___ Data ___
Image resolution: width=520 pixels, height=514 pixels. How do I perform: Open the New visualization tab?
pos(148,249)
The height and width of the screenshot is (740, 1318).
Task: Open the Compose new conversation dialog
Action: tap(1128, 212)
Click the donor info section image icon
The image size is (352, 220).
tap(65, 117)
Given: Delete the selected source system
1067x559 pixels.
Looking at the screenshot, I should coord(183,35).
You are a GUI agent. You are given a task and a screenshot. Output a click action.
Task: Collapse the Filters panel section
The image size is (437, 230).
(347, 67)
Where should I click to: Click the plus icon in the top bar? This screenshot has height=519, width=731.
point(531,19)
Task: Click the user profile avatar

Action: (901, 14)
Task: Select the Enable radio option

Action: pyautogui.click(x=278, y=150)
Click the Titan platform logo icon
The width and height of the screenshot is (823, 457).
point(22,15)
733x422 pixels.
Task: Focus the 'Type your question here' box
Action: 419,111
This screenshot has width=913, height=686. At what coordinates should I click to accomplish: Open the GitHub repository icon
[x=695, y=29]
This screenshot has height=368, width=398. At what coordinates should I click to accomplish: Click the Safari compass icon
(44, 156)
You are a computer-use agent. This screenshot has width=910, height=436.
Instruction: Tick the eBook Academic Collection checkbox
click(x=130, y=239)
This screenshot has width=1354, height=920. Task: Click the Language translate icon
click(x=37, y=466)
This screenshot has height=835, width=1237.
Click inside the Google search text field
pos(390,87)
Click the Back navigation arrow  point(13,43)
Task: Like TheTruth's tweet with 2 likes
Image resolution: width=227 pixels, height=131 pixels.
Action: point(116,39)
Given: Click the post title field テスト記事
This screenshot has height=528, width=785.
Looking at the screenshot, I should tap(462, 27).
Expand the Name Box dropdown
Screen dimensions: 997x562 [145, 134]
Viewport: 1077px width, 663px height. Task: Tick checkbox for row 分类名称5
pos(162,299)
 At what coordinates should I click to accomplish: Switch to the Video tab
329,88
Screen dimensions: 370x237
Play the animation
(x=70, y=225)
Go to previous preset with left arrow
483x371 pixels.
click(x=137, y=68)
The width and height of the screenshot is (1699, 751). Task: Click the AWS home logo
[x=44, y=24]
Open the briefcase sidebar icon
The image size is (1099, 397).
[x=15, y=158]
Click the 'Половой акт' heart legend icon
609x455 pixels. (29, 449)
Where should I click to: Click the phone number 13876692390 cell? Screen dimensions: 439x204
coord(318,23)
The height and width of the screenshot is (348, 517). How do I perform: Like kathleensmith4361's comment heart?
___
Request:
Rewrite all of the records above, putting "button" wherever "icon" appears and leaving everything else unchanged.

Complete response:
Image resolution: width=520 pixels, height=514 pixels. How do I perform: Open the New visualization tab?
pos(148,249)
The height and width of the screenshot is (740, 1318).
Task: Open the Compose new conversation dialog
Action: tap(1128, 212)
Click the donor info section image button
The image size is (352, 220).
tap(65, 117)
Given: Delete the selected source system
1067x559 pixels.
Looking at the screenshot, I should coord(183,35).
You are a GUI agent. You are given a task and a screenshot. Output a click action.
Task: Collapse the Filters panel section
The image size is (437, 230).
(347, 67)
Where should I click to: Click the plus button in the top bar? This screenshot has height=519, width=731.
point(531,19)
Task: Click the user profile avatar

Action: (901, 14)
Task: Select the Enable radio option

Action: pyautogui.click(x=278, y=150)
Click the Titan platform logo button
The width and height of the screenshot is (823, 457).
point(22,15)
733x422 pixels.
Task: Focus the 'Type your question here' box
Action: 419,111
This screenshot has width=913, height=686. At what coordinates should I click to accomplish: Open the GitHub repository button
[x=695, y=29]
This screenshot has height=368, width=398. At what coordinates should I click to accomplish: Click the Safari compass button
(44, 156)
You are a computer-use agent. This screenshot has width=910, height=436.
Instruction: Tick the eBook Academic Collection checkbox
click(x=130, y=239)
This screenshot has width=1354, height=920. Task: Click the Language translate button
click(x=37, y=466)
This screenshot has height=835, width=1237.
Click inside the Google search text field
pos(390,87)
Click the Back navigation arrow  point(13,43)
Task: Like TheTruth's tweet with 2 likes
Image resolution: width=227 pixels, height=131 pixels.
Action: point(116,39)
Given: Click the post title field テスト記事
This screenshot has height=528, width=785.
Looking at the screenshot, I should tap(462, 27).
Expand the Name Box dropdown
Screen dimensions: 997x562 [145, 134]
Viewport: 1077px width, 663px height. Task: Tick checkbox for row 分类名称5
pos(162,299)
 At what coordinates should I click to accomplish: Switch to the Video tab
329,88
Screen dimensions: 370x237
Play the animation
(x=70, y=225)
Go to previous preset with left arrow
483x371 pixels.
click(x=137, y=68)
The width and height of the screenshot is (1699, 751). Task: Click the AWS home logo
[x=44, y=24]
Open the briefcase sidebar button
The image size is (1099, 397).
[x=15, y=158]
Click the 'Половой акт' heart legend button
609x455 pixels. (29, 449)
Where should I click to: Click the phone number 13876692390 cell? Screen dimensions: 439x204
coord(318,23)
The height and width of the screenshot is (348, 517). How do I perform: Like kathleensmith4361's comment heart?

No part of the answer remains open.